Следующим примером, в котором Германия представляет собой крайность среди наших «подопытных», является жалость к себе и проявления виктимизации (фактор № 2). Это особенно интересная тема для обсуждения, поскольку Германия на самом деле олицетворяет не одну, а сразу две противоположные крайности – в своих разноречивых реакциях на Первую мировую и Вторую мировую войны.
К октябрю 1918 года, накануне окончания Первой мировой войны, последние наступательные инициативы Германии на Западном фронте оказались тщетными. Союзные армии наступали, в подкрепление прибыли миллионы американских военнослужащих[74], и неизбежное поражение Германии теперь виделось всего лишь вопросом времени. Но немецкие части отступали организованно, потому союзники еще не достигли германских границ. Переговоры о перемирии ускорили мятеж германского флота и несколько случаев вооруженного бунта в самой Германии. В итоге послевоенные политические агитаторы, в особенности Адольф Гитлер, утверждали, что германские войска не потерпели военного поражения, что солдат предали «ударом в спину» изменники среди гражданских политиков. Условия Версальского договора, навязанного Германии победоносными союзниками, содержали пресловутую оговорку о «вине за развязывание войны», выставляли Германию агрессором и вынуждали немцев ощущать свою «ущербность» и обиду на победителей. Потому, пускай многие немецкие историки после войны сами признавали, что были допущены политические ошибки, которые втянули Германию в войну на неблагоприятных условиях, распространенное послевоенное мнение, популярное у немецкой общественности, гласило, что Германия стала жертвой, а ее лидеров нельзя считать ответственными за невзгоды страны.
Теперь сравним это восприятие себя как жертв после Первой мировой войны с самовосприятием Германии после Второй мировой войны. В мае 1945 года армии Германии были разгромлены на всех фронтах, территорию Германии оккупировали союзные войска, и капитуляция рейха, что не удивительно, оказалась безоговорочной.
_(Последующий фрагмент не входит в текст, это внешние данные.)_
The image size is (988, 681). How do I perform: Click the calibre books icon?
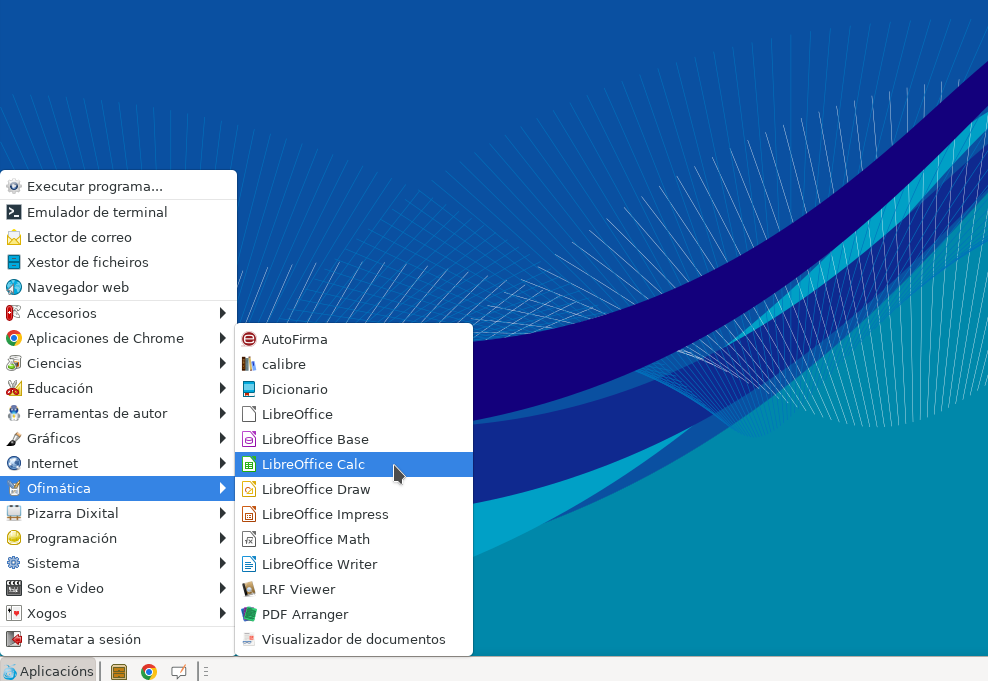click(249, 364)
Никто – ни немцы, ни другие народы – не отрицал, что Вторая мировая война в Европе началась из-за непомерных амбиций Гитлера. Немцы постепенно узнавали о чудовищных и беспрецедентных зверствах, творившихся в рамках политики правительства Германии в концентрационных лагерях и на Восточном фронте. Страдало и гражданское население Германии, особенно это касалось разбомбленных Гамбурга и Дрездена, а также других немецких городов; мирные жители бежали, спасаясь от наступления советских войск, а этнических немцев изгоняли из мест их проживания в Восточной Европе и на бывшей восточногерманской территории поляки, чехи и прочие восточноевропейские народы. Как считается, советское наступление и изгнание немцев затронули более 12 миллионов немецких граждан, в одночасье превратившихся в качестве беженцев; свыше 2 миллионов из них погибло, а около миллиона немецких женщин было изнасиловано[75].
Эти страдания немецкого гражданского населения удостоились некоторого внимания со стороны власти и общественности в послевоенной Германии. Однако жалость к себе и проявления виктимизации отнюдь не определяли самовосприятие немцев после Второй мировой войны, в отличие от Первой мировой. Отчасти причина заключалась в том, что немцы понимали: все злодеяния русских, поляков и чехов в отношении мирного населения Германии суть возмездие за те зверства, которые сами немцы творили на территориях обитания перечисленных народов. Но нельзя принимать этот отказ немцев от роли жертвы и их готовность устыдиться после Второй мировой войны как должное – именно потому, что перед глазами у нас пример обратного поведения тех же немцев после Первой мировой войны (и японцев после Второй мировой войны, см. главу 8). Так или иначе, болезненная переоценка прошлого принесла пользу: сегодня Германия поддерживает гораздо более тесные и теплые отношения с бывшими врагами, чем было после Первой мировой войны (а вот у Японии все не настолько хорошо).
Два оставшихся случая, в которых Германия является образцом экстремальности, если можно так выразиться, взаимосвязаны: это роль лидеров и честная самооценка или ее отсутствие (фактор № 7). Поскольку географическое местоположение Германии в центре Европы регулярно подвергало страны всевозможным угрозам, в отличие, допустим, от Великобритании или США, защищенных водными преградами, то вполне очевидно, что влияние хорошего или дурного руководства более значимо именно для Германии, а не для Англии или Америки.